Combined Transarterial and Transvenous Onyx Embolization of Jugular Foramen Paragangliomas.

World Neurosurg

Department of Neurosurgery, Advocate Aurora Health, Chicago, Illinois, USA.

Published: April 2020

AI Article Synopsis

  • Jugular foramen paragangliomas are challenging tumors due to the risk of significant bleeding during their resection, prompting the authors to explore a new endovascular embolization technique utilizing both transarterial and transvenous access for improved control of bleeding.
  • Two patients with these tumors were treated using this novel method, involving embolization through both arterial and venous routes, which resulted in effective tumor blood supply occlusion and minimal blood loss during surgery.
  • The results indicate that this combined approach is safe and potentially more effective than traditional methods, though further studies with more patients are needed to evaluate its long-term effectiveness and any risks to the cranial nerves.

Article Abstract

Objective: Jugular foramen paragangliomas are highly vascular tumors known to have significant venous hemorrhage during resection even after conventional transarterial embolization. The authors report a novel technique to the endovascular embolization of jugular foramen paragangliomas using a combined transarterial and transvenous access for better intraoperative control of blood loss and visualization.

Methods: This is a retrospective data collection of 2 patients diagnosed with jugular foramen paragangliomas with novel embolization technique and surgical resection.

Results: Two patients underwent embolization of jugular foramen paragangliomas through combined transarterial and transvenous routes using 2 double-lumen balloon microcatheters. In both cases, single arterial vessel embolization was performed through the occipital artery in Case 1 and the tympanic branch of the ascending pharyngeal artery in Case 2. Simultaneously, balloon microcatheter occlusion in the sigmoid sinus and single venous outflow vessel embolization was performed. Near-complete occlusion was established, with angiographic disappearance of tumor blush. Surgical resection was performed in both cases. Estimated blood loss BL was 600 mL in Case 1 and 200 mL in Case 2. No blood transfusions were required, intraoperatively or postoperatively. There were no cranial nerve deficits post embolization. One patient had a persistent House Brackman 2 facial nerve palsy after resection.

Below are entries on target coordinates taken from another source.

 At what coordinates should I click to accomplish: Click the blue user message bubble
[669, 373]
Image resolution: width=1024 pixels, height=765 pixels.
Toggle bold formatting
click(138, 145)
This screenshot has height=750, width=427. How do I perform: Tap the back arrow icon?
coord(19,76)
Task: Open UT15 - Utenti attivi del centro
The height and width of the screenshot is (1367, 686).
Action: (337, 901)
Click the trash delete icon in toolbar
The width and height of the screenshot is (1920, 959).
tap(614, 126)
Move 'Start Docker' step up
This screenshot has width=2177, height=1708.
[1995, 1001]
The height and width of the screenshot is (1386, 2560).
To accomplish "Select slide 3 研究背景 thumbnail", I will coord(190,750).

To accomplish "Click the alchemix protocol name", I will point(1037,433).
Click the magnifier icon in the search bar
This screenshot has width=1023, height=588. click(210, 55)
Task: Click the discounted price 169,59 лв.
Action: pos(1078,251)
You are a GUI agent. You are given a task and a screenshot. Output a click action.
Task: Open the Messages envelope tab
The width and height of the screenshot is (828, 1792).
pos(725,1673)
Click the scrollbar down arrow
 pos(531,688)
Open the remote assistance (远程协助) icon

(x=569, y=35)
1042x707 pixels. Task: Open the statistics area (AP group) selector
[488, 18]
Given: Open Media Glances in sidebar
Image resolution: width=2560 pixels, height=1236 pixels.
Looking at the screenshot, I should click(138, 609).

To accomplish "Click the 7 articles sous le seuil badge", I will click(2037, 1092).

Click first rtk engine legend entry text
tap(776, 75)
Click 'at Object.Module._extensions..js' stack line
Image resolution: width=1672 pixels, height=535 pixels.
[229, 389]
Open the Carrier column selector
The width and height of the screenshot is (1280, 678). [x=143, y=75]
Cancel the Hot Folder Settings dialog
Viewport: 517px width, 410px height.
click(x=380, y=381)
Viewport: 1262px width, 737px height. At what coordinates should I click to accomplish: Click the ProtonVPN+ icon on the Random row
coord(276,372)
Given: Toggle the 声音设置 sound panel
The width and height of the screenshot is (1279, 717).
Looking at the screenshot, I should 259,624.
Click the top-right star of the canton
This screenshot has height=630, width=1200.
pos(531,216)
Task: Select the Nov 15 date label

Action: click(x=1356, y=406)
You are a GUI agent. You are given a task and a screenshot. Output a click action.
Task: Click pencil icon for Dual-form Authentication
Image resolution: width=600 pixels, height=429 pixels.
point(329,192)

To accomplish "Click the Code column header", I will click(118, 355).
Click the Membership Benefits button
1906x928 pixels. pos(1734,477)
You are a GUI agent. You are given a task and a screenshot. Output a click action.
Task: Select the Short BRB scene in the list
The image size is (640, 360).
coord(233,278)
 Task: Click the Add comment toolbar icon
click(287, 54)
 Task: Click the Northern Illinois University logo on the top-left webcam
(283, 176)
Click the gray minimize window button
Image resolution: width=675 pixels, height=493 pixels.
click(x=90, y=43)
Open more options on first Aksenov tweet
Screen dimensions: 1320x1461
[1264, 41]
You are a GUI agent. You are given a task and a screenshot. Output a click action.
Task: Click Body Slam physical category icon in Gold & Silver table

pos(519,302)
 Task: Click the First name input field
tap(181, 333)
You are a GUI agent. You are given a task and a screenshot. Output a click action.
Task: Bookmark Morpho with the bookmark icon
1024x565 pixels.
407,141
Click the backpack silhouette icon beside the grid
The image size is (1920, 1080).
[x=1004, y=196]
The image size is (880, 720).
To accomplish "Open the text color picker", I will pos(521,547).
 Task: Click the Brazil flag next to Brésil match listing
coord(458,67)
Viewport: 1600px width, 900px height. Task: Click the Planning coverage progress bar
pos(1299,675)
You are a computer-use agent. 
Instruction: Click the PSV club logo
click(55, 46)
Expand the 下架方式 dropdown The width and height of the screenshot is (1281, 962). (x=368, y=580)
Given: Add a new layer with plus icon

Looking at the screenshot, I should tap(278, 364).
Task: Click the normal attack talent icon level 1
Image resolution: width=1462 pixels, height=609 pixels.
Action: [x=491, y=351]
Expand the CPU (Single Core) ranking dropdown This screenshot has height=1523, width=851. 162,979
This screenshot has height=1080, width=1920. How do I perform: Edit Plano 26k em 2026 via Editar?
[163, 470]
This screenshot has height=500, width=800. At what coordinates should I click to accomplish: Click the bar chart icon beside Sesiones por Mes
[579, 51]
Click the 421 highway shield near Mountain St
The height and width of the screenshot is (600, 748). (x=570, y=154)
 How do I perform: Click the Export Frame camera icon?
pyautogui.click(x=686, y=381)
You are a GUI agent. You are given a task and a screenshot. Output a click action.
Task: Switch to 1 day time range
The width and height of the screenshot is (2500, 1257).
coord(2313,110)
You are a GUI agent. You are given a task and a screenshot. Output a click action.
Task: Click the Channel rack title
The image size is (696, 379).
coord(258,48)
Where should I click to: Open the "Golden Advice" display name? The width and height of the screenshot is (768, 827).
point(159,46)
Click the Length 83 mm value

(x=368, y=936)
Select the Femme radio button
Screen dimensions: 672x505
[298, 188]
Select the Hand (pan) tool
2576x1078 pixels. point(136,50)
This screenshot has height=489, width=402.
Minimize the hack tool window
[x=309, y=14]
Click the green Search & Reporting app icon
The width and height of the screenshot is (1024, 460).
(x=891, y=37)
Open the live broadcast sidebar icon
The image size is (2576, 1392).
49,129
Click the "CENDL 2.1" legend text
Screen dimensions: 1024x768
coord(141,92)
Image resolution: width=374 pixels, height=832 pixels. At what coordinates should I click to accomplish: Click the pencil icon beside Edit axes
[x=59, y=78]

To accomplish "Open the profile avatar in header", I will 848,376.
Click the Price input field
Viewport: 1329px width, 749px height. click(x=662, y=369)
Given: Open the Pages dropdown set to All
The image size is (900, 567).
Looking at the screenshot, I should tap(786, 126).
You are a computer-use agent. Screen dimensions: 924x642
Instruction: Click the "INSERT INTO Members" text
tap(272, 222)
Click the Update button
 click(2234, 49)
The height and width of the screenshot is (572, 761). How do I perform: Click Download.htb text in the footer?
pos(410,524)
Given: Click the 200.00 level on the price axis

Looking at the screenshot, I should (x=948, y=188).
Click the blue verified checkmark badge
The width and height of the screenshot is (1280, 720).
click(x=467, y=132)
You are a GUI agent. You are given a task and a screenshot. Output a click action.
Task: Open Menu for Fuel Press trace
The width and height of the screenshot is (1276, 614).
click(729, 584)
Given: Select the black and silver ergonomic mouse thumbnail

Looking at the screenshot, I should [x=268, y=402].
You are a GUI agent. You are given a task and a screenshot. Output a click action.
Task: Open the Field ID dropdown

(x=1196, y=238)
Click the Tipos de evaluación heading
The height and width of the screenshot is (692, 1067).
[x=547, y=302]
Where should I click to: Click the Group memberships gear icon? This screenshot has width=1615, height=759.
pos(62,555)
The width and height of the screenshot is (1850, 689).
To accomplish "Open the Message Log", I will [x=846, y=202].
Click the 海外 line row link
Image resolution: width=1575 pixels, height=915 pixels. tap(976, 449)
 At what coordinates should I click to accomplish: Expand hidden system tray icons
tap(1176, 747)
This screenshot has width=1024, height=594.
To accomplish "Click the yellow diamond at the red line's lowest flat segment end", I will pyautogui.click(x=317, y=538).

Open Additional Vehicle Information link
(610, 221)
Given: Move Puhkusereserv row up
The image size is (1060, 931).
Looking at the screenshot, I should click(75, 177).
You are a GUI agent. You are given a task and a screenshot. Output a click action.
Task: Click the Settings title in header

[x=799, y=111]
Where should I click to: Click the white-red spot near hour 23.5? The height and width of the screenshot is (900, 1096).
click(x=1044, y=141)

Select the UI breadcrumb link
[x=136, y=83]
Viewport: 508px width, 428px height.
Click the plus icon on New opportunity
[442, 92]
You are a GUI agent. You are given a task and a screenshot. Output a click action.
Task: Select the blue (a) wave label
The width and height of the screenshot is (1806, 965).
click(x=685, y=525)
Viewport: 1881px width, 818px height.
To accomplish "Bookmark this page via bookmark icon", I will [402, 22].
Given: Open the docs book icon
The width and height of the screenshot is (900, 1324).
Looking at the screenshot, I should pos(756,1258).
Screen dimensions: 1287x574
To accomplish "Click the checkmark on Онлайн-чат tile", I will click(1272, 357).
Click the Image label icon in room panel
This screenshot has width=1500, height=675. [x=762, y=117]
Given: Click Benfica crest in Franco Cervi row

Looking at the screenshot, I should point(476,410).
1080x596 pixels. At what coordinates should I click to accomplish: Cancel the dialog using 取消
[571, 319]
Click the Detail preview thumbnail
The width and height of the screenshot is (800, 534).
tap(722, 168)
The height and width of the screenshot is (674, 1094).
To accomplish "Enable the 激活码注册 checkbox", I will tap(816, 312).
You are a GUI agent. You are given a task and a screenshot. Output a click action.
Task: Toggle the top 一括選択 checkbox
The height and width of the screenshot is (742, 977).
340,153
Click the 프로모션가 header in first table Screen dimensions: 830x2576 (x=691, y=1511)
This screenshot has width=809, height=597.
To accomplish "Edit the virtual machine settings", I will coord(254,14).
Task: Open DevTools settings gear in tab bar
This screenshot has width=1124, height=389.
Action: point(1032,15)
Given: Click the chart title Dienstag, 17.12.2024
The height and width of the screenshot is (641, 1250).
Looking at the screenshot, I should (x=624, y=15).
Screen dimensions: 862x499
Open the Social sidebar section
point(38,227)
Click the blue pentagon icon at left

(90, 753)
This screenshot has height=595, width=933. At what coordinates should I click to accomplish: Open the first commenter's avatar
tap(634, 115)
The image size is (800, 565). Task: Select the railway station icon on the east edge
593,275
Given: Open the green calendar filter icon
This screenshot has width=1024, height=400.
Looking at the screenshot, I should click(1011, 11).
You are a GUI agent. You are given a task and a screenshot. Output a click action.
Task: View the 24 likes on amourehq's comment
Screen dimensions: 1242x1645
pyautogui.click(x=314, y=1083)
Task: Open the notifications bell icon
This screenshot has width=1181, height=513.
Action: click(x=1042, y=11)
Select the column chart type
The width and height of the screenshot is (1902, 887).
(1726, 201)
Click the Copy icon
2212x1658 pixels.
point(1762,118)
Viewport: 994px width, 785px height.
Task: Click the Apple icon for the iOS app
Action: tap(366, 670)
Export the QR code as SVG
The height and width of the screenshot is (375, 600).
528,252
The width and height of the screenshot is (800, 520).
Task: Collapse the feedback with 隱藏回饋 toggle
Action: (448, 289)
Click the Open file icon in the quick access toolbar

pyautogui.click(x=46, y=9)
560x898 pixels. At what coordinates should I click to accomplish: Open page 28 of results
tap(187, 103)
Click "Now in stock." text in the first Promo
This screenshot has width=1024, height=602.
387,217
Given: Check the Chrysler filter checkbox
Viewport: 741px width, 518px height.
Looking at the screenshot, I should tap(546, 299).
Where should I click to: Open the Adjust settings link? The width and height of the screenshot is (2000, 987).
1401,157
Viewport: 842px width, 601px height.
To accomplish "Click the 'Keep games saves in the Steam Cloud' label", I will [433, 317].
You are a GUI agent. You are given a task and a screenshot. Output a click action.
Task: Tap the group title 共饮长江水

Conclusions: The initial experience with simultaneous transvenous and transarterial paraganglioma embolization demonstrated the safety of the technique and superior embolic agent penetration. This was supported by our observations during embolization and intraoperatively during tumor resection. Additional patients need to be treated with this technique for better assessment of long-term efficacy and incidence of embolization-related cranial neuropathies.